Orthokeratotic Bowen disease: a histopathologic, immunohistochemical and molecular study.

BACKGROUND: Some examples of Bowen disease lack the characteristic broad parakeratosis making their histopathologic diagnosis particularly difficult in small and incomplete biopsies. MATERIALS AND METHODS: The archives of our dermatopathology laboratory were searched for cases of Bowen disease with >75% orthokeratosis (orthokeratotic Bowen disease) and classic Bowen disease (>25% parakeratosis). Selected specimens were evaluated histopathologically, using immunohistochemical stains (CK10, CK7, Bcl-2, p16 and Ki-67) and by DNA amplification/sequencing for human papilloma virus (HPV) subtypes. RESULTS: Among 102 consecutive samples 14 cases of orthokeratotic Bowen disease were identified.
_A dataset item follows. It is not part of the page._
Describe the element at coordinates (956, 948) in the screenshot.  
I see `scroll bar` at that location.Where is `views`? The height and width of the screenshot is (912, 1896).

In comparison with 24 examples of classic Bowen disease, the orthokeratotic examples occurred more frequently in female and younger patients (p = 0.04 and 0.008, respectively) but shared most of the histopathologic features of classic Bowen disease except a preserved granular layer and relative absence of the eyeliner sign (p < 0.0001 and p = 0.042, respectively). Immunohistochemical staining patterns were similar between the two groups. HPV types 11, 16 and 58 were identified from five cases of orthokeratotic Bowen disease. CONCLUSION: Orthokeratotic Bowen disease is a distinct variant of squamous cell carcinoma in situ associated with HPV infection in less than half of the cases studied.